I’ve talked personally with people who are convinced that Mr. Trump will be the president, that he’ll pull it off, because of “all the fraud.” Now I don’t doubt there was fraud, abundant history and evidence shows there are always shenanigans going on, and I think we have reasonable evidence of some of it. The question has always been, is there any evidence of fraud on a scale that would lead to the overturning of the result. Mr. Trump’s lawyers have not provided evidence of that magnitude in court, even while press conferences and tweets argue otherwise. The point for me is not was there fraud, but how do you or I know? None of us are in the position of actually knowing and seeing fraud on that scale. When someone asserts it, there should be a large burden of proof that there is fraud, not that we just “know it.” This is no different than Hillary Clinton’s assertion that the Russians cost her the 2016 election. Both Hillary Clinton and Donald Trump obviously are not impartial observers (is there such a thing?) to claim that the election results that went against them were rigged. And this is not to deny that they were not–but you must prove this, not simply assert this. I would love nothing better than the discovery of 20,000 fraudulent Biden votes in AZ, and so forth in other close states, or finding of thousands of absentee ballots for Trump. But where are they? Where are the actual votes that would lead to the change in the result? Why was this evidence not produced by the Trump Team lawyers in any of their court cases?

Similarly we have the vaccine. We have had people on the left, including our current President-elect and his VP, suggest at various times that the vaccine is suspect because it was developed and “rushed” under the Trump administration. As if Mad Scientist Donald Trump is sneaking down into the lab and slipping some Clorox into the vaccine! This is the one of the most dangerous, absurd things one can imagine. Yet many people are now distrusting the vaccine because of this idea that it was “rushed,” when no steps were skipped that I’m aware of. Doesn’t mean you should take the vaccine–maybe in your circumstance you shouldn’t. But the decision calculus should not be because it was rushed, without specific evidence that actual steps in the usual vaccine testing protocol were skipped. And then we have the vaccine causes Autism crowd, when the one study that suggested this was totally discredited years ago, and there is zero solid evidence and only post-hoc fallacy anecdotes (child gets vaccinated, then subsequently displays autism).
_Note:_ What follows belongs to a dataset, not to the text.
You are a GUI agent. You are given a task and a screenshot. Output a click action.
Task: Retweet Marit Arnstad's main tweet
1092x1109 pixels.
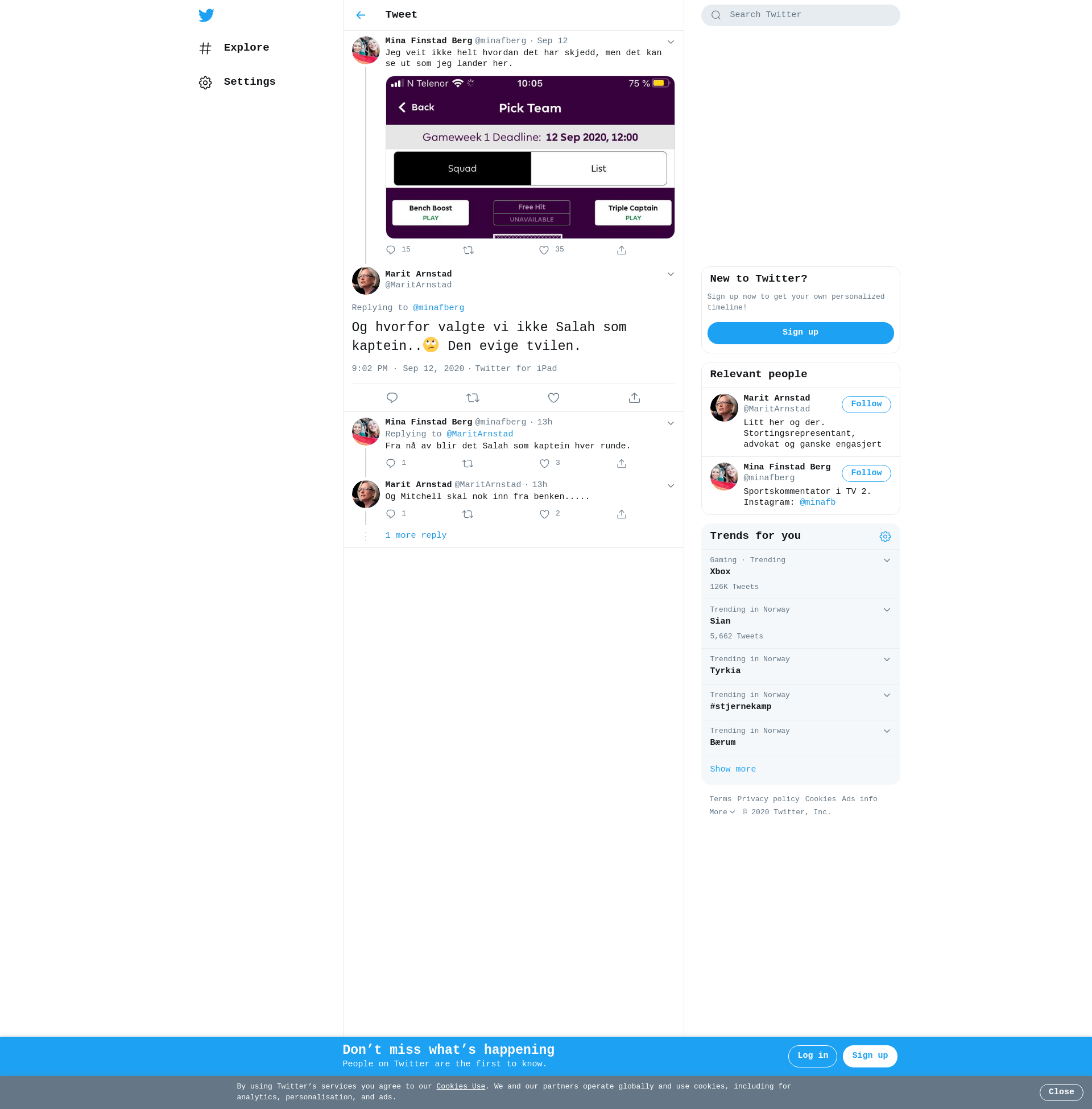pos(472,398)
There may be reasons not to get the vaccine, but let’s make these on reasoned evidence of objective facts as best we can.

I was discussing some of the ongoings with a younger man the other day, and he was glad that people are free to believe discordant ideas, and that crazy ideas were actually a good thing. I countered that it is good that we have the freedom to hold other ideas, since many new ideas “are crazy until they aren’t!” But these crazy ideas should be vigorously contested because truth matters. There are life-and-death consequences to false truth claims. Further, our God is a god of truth, so much that He claims that He is “the way, the truth and the life.” In our fallen state, we’re bound to make mistakes in our assessment of the truth of some situations, but we should test all things and hold fast to that which is true. And we should give grace to those that think differently than we do, even while vigorously contesting for the truth. This seems to me to be the first principle of Christian Political Economy.